Thailand, currently lagging Malaysia and Singapore in terms of digital connectivity, must not miss the opportunity to become an Asean leader in this respect, Eric Schmidt, executive chairman of Google, said yesterday.
Thailand will achieve connectivity in the next year, and should be able to quickly become one of the very top counties in this regard, he said, adding, “I hope Thailand doesn’t blow it.”
He views Singapore at present as being more advanced than Thailand, as Internet access is widely available in the island-state, aside from a business-friendly environment and efficient administration.
Meanwhile, stable politics would be good for economic growth here, he added.
Thailand is at the point where Internet adoption is accelerating because of 3G service and rapid growth in smart-phone use. Given that mobile-phone penetration reaches 150 per cent, now is the time to get every mobile-phone user connected to the Internet, he said.
Thailand can show advancement in this area, given that it has good universities – necessary for the creation of a vibrant software application ecosystem. “It requires more software people, and you also need to have more capacity for start-ups, as well as more capital,” said the Google chief.
Schmidt also suggested that to help the Kingdom grow, regulations were needed to facilitate the creation of more companies, and more entrepreneurs. This would in turn attract new capital.
“I think it’s clear you can do it. I am surprised how much progress has been made. My first visit to Thailand was 15 years ago, and so much progress has been made since. It is a great story. I was pleasantly surprised to see how successful the automobile industry is; it is a good example [to follow],” he said.
In order to leapfrog other Asean countries, Schmidt said Thailand needed a mobile revolution, and the provision of 3G and 4G licences was crucial to the country’s development.

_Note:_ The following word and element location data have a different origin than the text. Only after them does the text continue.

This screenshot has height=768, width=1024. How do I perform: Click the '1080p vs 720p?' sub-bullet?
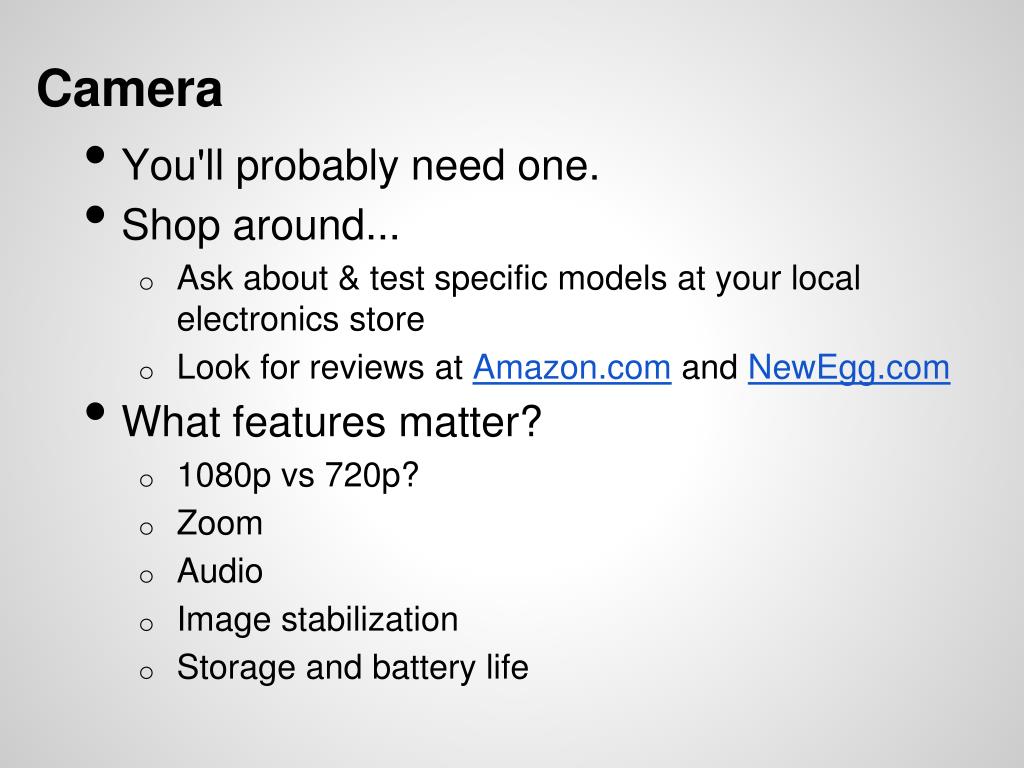[298, 476]
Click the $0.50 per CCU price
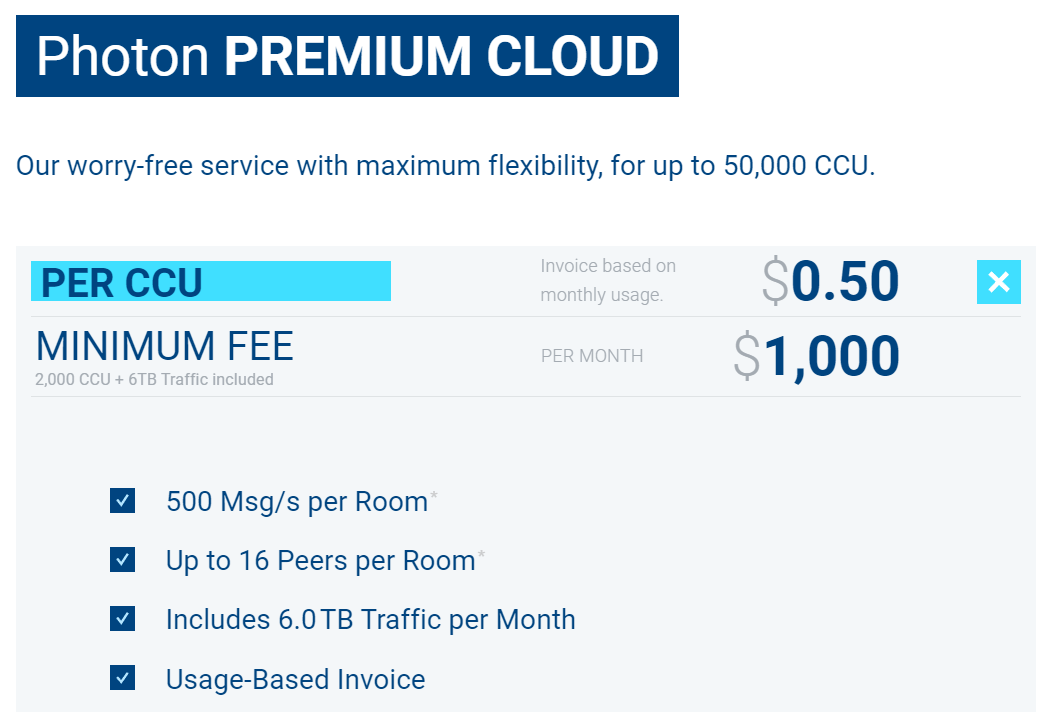The width and height of the screenshot is (1046, 712). click(x=831, y=282)
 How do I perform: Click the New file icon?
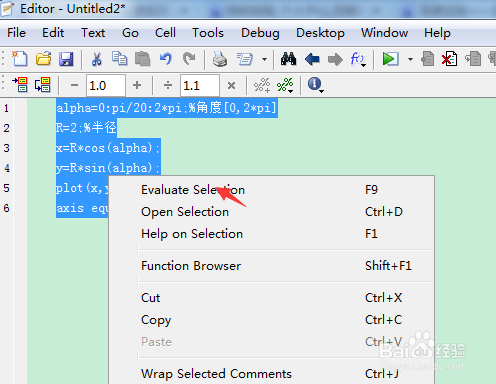(20, 59)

Next, the government should take a close look at education, as it is essential to have more engineers. Having engineers who can build software will be more and more important, he said, stressing that to be successful in software development, people also need to speak English.
“I believe Thailand has pretty smart technical people, and a good culture,” he added.
Thai citizens now have more power as a result of the spread of mobile phones and, as to the question of how Thailand should handle social media, he said: “One characteristic of this type of device is that not everyone’s voice is right. There are people who do not tell the truth. People will have their own view.”
In light of protests in Thailand that have been mobilised through social media, he urged everyone to embrace the technology with facts and ideas.
He also commended the government for its one-tablet-per-child policy, saying that was a forward-thinking idea planned in anticipation of global connectivity. It is unfortunate, however, that the Internet network is currently not as fast as the tablets themselves.
“The right thing to do in the short term is preload the tablets with educational software. Over time, when the network is faster, it should be possible to download the new version.
“Thailand is the leader in this one-tablet idea, and I think it is spreading to many other developing countries. It is a good policy for Google because when those kids become adults, they are going to be Google users,” said the executive chairman.